Output exactly the lines below, starting with the line that has "Task: Toggle Health row MyHealth preference" and going on through the line that has "Image resolution: width=533", both included, and no other lines.

Start of Record excerpts

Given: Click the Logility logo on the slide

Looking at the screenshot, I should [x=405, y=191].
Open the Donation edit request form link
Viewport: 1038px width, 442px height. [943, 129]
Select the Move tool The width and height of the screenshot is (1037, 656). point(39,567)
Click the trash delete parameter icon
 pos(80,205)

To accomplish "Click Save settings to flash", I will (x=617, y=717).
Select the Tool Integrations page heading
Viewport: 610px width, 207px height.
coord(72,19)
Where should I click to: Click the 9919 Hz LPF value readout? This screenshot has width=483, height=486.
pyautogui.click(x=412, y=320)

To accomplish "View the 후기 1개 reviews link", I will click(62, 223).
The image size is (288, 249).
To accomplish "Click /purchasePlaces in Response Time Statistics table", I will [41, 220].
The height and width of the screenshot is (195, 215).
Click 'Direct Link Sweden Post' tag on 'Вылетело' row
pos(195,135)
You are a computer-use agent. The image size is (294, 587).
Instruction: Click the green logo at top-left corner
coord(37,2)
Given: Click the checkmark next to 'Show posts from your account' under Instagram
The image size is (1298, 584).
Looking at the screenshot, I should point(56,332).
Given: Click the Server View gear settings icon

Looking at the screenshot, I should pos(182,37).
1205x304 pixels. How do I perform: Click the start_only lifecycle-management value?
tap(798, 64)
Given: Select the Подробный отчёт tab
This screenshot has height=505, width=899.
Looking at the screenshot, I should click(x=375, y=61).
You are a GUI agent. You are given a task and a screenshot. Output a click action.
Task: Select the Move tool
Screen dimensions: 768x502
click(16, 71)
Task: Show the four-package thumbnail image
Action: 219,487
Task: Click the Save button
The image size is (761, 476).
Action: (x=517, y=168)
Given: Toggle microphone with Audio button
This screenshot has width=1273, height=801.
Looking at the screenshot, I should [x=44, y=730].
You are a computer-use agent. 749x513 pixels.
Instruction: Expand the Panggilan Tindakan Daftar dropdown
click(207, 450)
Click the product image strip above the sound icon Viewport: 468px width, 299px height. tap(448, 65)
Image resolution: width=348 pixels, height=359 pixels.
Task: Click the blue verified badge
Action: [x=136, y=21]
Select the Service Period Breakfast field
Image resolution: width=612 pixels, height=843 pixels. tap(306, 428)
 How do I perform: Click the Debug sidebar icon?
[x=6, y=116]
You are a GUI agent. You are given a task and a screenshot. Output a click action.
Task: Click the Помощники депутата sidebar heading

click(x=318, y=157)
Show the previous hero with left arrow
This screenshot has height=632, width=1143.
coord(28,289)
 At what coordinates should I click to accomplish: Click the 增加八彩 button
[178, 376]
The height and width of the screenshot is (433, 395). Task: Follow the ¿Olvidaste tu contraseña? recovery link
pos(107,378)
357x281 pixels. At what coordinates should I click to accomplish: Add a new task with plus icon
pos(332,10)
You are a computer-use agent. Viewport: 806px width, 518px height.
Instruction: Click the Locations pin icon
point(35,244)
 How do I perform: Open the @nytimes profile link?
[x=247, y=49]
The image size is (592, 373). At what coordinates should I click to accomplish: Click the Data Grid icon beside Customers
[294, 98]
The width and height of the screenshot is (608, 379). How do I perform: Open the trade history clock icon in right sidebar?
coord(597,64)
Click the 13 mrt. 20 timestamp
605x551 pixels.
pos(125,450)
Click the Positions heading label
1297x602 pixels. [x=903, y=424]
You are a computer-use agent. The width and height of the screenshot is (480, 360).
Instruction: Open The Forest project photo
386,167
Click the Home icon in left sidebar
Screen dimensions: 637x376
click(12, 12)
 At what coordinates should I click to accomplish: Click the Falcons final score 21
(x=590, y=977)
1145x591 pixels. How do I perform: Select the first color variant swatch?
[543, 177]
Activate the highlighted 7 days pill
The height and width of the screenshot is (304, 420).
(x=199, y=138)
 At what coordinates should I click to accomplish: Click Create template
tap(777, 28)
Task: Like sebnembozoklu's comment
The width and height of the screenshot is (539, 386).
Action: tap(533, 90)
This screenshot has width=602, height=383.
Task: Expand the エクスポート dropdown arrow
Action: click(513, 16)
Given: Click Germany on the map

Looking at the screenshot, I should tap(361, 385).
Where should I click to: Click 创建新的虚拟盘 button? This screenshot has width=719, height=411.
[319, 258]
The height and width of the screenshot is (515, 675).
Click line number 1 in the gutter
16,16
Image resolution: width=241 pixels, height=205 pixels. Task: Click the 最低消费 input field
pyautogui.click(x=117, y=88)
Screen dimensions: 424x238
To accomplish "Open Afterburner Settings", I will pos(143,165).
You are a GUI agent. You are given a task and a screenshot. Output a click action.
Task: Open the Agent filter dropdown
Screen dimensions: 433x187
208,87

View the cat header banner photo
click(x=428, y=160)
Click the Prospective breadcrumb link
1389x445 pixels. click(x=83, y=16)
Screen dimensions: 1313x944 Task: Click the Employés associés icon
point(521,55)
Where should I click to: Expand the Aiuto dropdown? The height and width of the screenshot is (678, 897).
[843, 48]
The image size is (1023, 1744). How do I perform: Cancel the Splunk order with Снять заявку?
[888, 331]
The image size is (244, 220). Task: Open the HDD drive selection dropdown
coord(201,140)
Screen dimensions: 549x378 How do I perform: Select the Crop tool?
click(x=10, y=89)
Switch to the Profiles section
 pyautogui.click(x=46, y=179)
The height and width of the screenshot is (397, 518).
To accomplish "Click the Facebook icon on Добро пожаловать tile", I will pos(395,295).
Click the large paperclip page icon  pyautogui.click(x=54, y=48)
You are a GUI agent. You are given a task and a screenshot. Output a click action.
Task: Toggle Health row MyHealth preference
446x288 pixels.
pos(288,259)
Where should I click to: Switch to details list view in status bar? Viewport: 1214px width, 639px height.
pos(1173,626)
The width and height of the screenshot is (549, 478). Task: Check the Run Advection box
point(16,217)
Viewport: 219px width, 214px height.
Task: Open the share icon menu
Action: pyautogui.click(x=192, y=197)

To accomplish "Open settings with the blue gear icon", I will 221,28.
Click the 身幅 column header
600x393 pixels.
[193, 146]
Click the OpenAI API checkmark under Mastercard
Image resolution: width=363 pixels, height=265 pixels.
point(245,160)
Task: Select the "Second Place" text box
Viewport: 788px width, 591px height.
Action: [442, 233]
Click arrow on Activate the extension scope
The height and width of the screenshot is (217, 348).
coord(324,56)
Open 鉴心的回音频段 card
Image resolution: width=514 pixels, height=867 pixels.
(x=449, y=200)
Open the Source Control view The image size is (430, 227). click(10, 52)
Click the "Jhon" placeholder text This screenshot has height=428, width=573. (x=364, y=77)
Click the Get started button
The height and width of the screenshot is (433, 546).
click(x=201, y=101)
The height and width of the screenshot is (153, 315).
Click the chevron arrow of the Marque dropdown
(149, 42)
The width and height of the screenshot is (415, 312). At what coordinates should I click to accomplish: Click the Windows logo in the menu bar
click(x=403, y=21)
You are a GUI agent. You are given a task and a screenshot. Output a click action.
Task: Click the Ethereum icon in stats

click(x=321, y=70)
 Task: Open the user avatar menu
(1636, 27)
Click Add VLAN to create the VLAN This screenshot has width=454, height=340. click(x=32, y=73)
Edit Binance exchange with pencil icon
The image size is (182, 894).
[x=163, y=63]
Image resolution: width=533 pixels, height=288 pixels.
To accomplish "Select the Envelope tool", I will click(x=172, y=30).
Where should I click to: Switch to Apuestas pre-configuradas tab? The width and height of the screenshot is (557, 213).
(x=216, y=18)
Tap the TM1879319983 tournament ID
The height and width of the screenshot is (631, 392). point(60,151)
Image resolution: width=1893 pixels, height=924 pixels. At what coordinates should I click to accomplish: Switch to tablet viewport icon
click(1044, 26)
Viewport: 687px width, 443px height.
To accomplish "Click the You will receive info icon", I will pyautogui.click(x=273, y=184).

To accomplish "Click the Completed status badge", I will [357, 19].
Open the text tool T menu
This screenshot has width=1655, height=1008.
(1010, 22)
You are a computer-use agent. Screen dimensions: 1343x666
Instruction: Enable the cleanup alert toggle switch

End of Record excerpts

## Solution for this exercise
Task: Toggle Health row MyHealth preference
446x288 pixels.
pos(288,259)
Where should I click to: Switch to details list view in status bar? Viewport: 1214px width, 639px height.
pos(1173,626)
The width and height of the screenshot is (549, 478). Task: Check the Run Advection box
point(16,217)
Viewport: 219px width, 214px height.
Task: Open the share icon menu
Action: pyautogui.click(x=192, y=197)

To accomplish "Open settings with the blue gear icon", I will 221,28.
Click the 身幅 column header
600x393 pixels.
[193, 146]
Click the OpenAI API checkmark under Mastercard
Image resolution: width=363 pixels, height=265 pixels.
point(245,160)
Task: Select the "Second Place" text box
Viewport: 788px width, 591px height.
Action: [442, 233]
Click arrow on Activate the extension scope
The height and width of the screenshot is (217, 348).
coord(324,56)
Open 鉴心的回音频段 card
Image resolution: width=514 pixels, height=867 pixels.
(x=449, y=200)
Open the Source Control view The image size is (430, 227). click(10, 52)
Click the "Jhon" placeholder text This screenshot has height=428, width=573. (x=364, y=77)
Click the Get started button
The height and width of the screenshot is (433, 546).
click(x=201, y=101)
The height and width of the screenshot is (153, 315).
Click the chevron arrow of the Marque dropdown
(149, 42)
The width and height of the screenshot is (415, 312). At what coordinates should I click to accomplish: Click the Windows logo in the menu bar
click(x=403, y=21)
You are a GUI agent. You are given a task and a screenshot. Output a click action.
Task: Click the Ethereum icon in stats

click(x=321, y=70)
 Task: Open the user avatar menu
(1636, 27)
Click Add VLAN to create the VLAN This screenshot has width=454, height=340. click(x=32, y=73)
Edit Binance exchange with pencil icon
The image size is (182, 894).
[x=163, y=63]
Image resolution: width=533 pixels, height=288 pixels.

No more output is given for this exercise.